*** LISTED ENTRIES Section Begins ***

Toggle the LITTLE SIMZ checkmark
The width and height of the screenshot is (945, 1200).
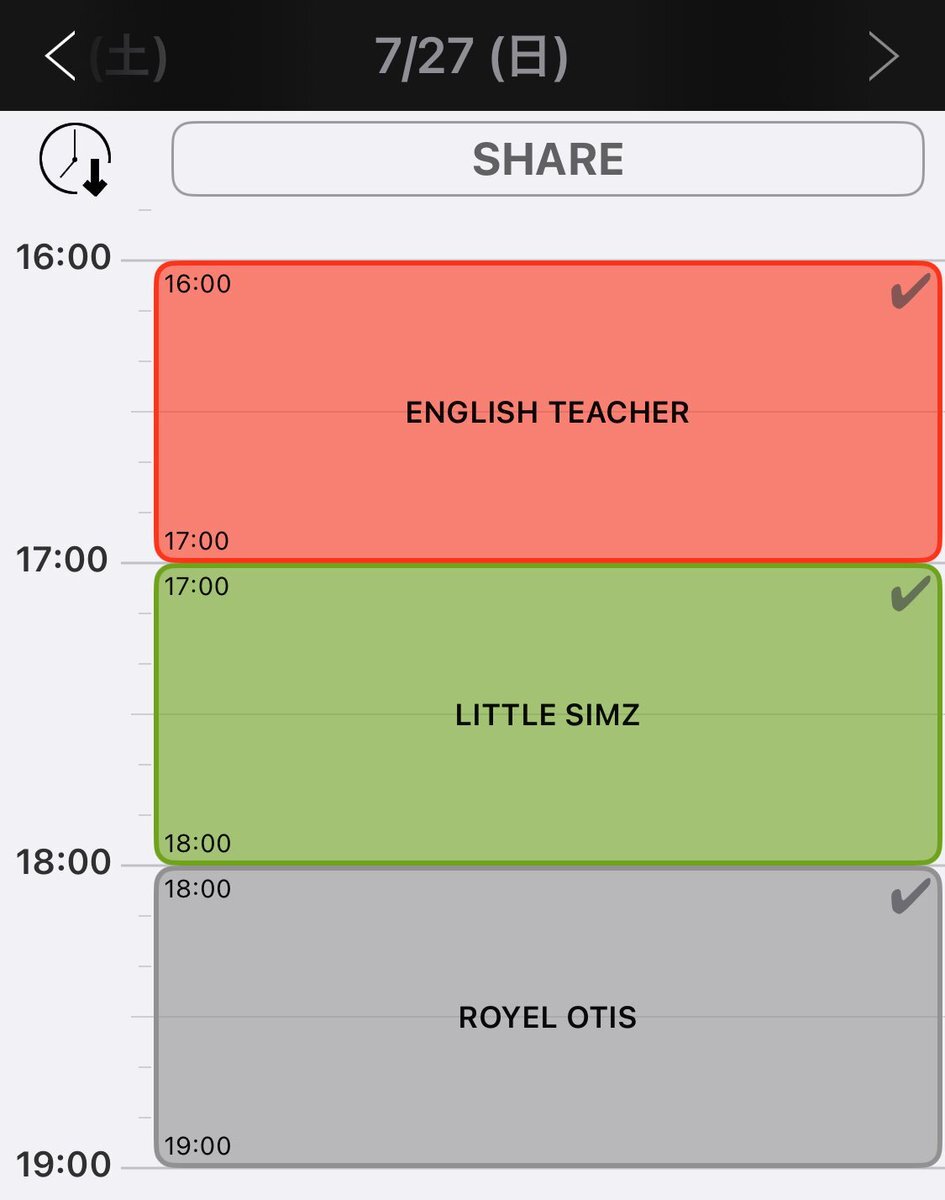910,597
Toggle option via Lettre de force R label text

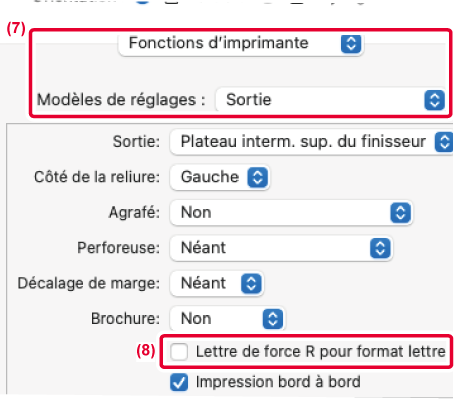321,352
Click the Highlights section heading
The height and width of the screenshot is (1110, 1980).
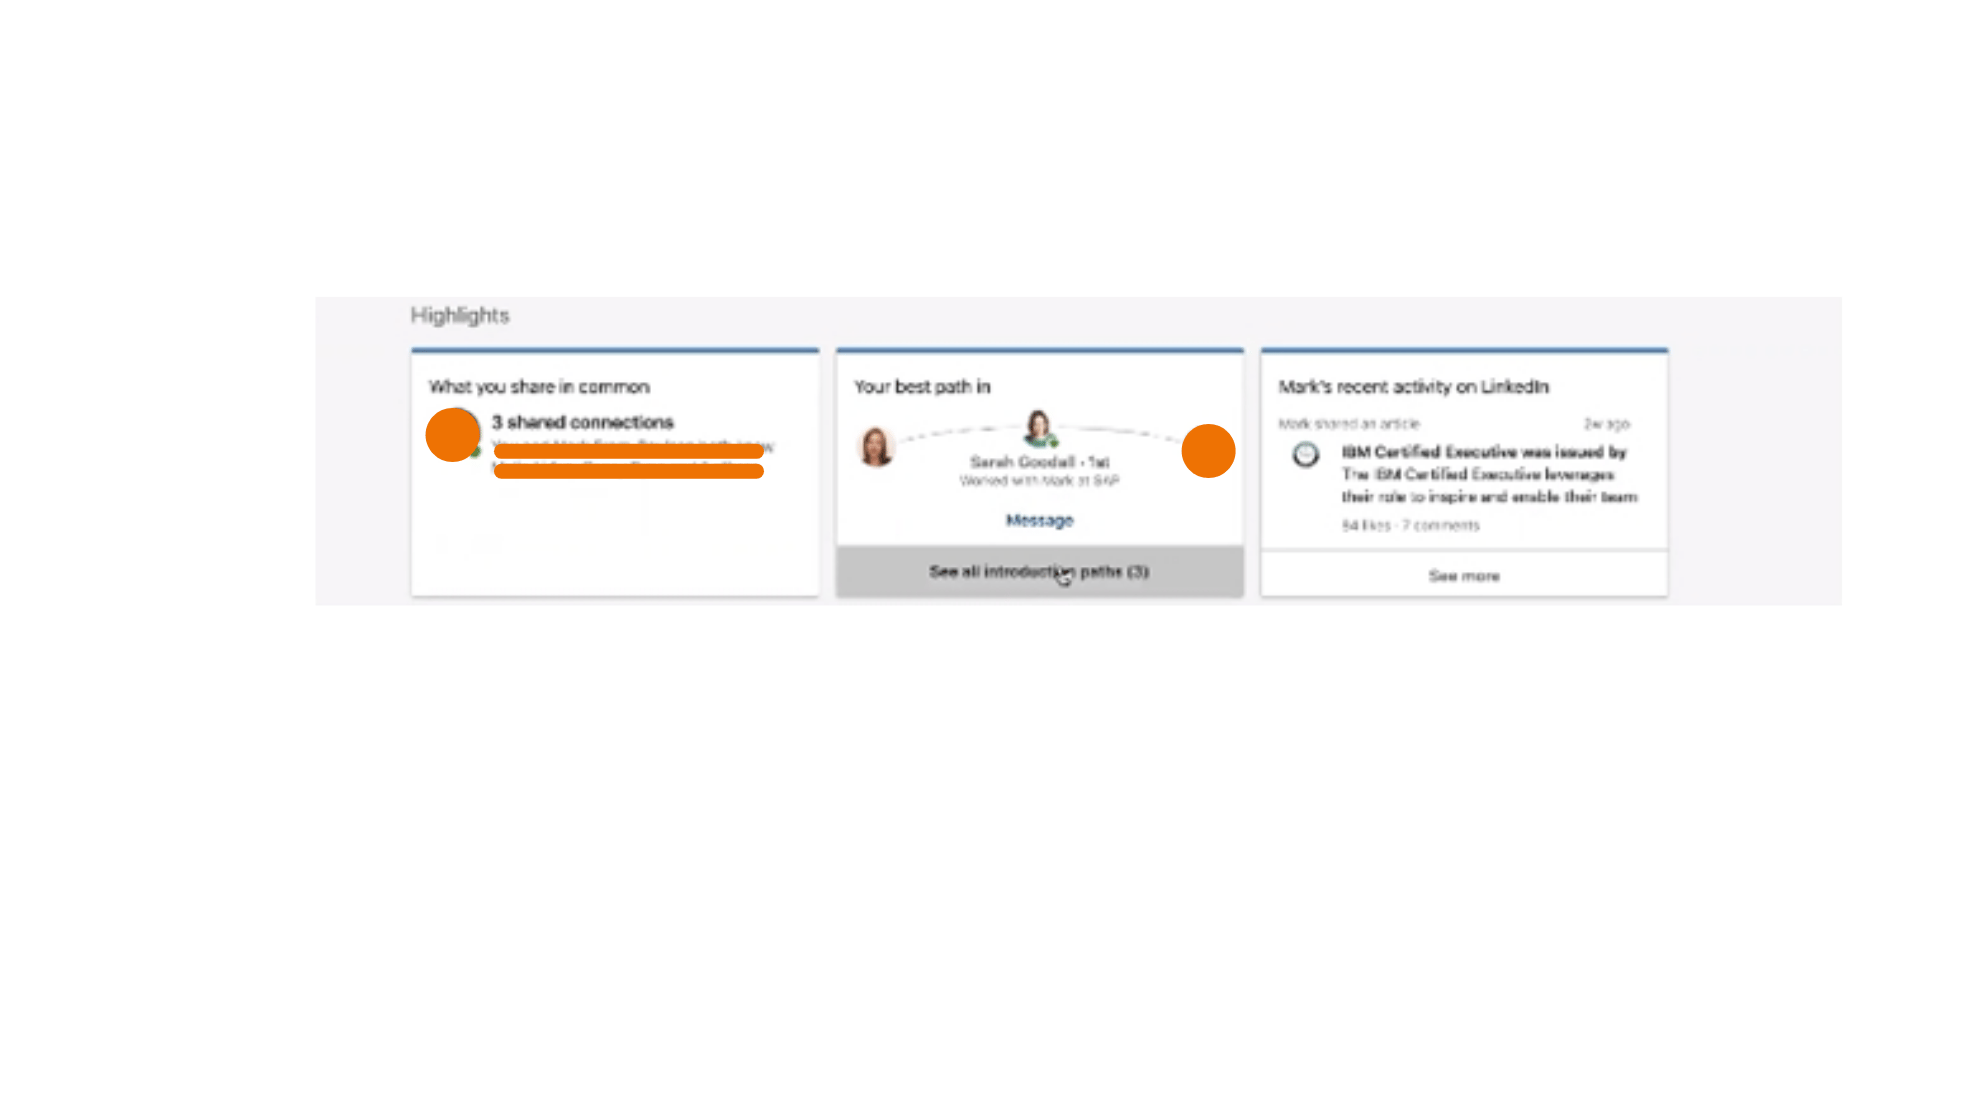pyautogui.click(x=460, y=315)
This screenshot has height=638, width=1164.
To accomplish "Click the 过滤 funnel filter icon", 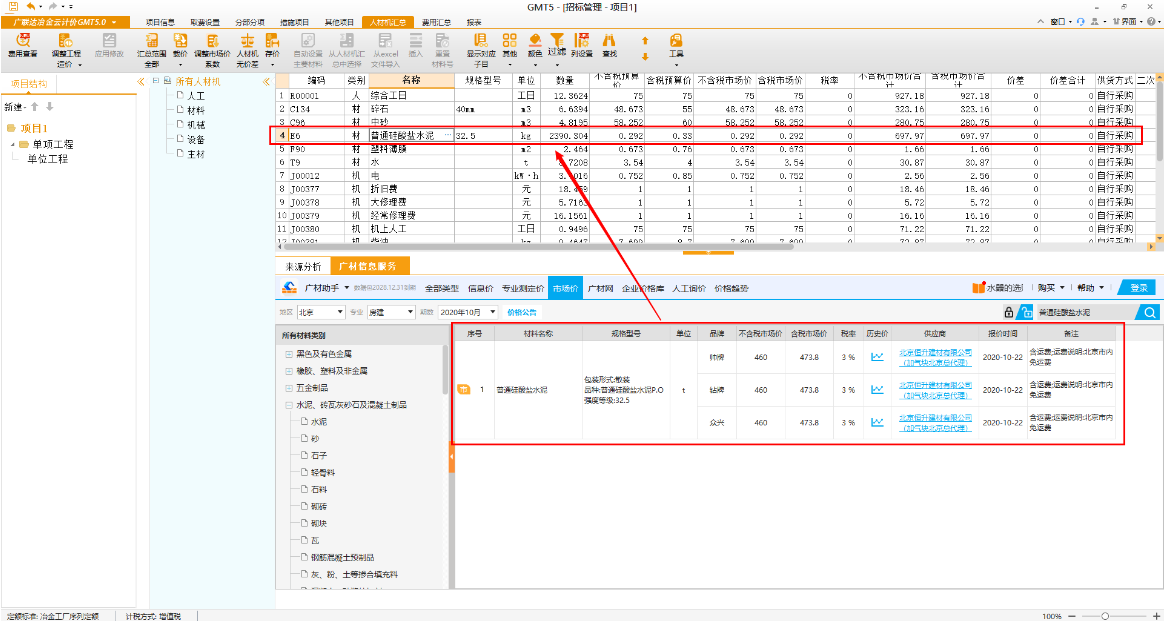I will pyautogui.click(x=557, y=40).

*** LISTED ENTRIES Section Ends ***

PROBLEM: Begin at the first line of the listing and print each line exactly. Stop after the line containing "This screenshot has height=638, width=1164.", and omit all pictures.

REPLY TO THE TASK:
Toggle the LITTLE SIMZ checkmark
The width and height of the screenshot is (945, 1200).
910,597
Toggle option via Lettre de force R label text

321,352
Click the Highlights section heading
The height and width of the screenshot is (1110, 1980).
pyautogui.click(x=460, y=315)
This screenshot has height=638, width=1164.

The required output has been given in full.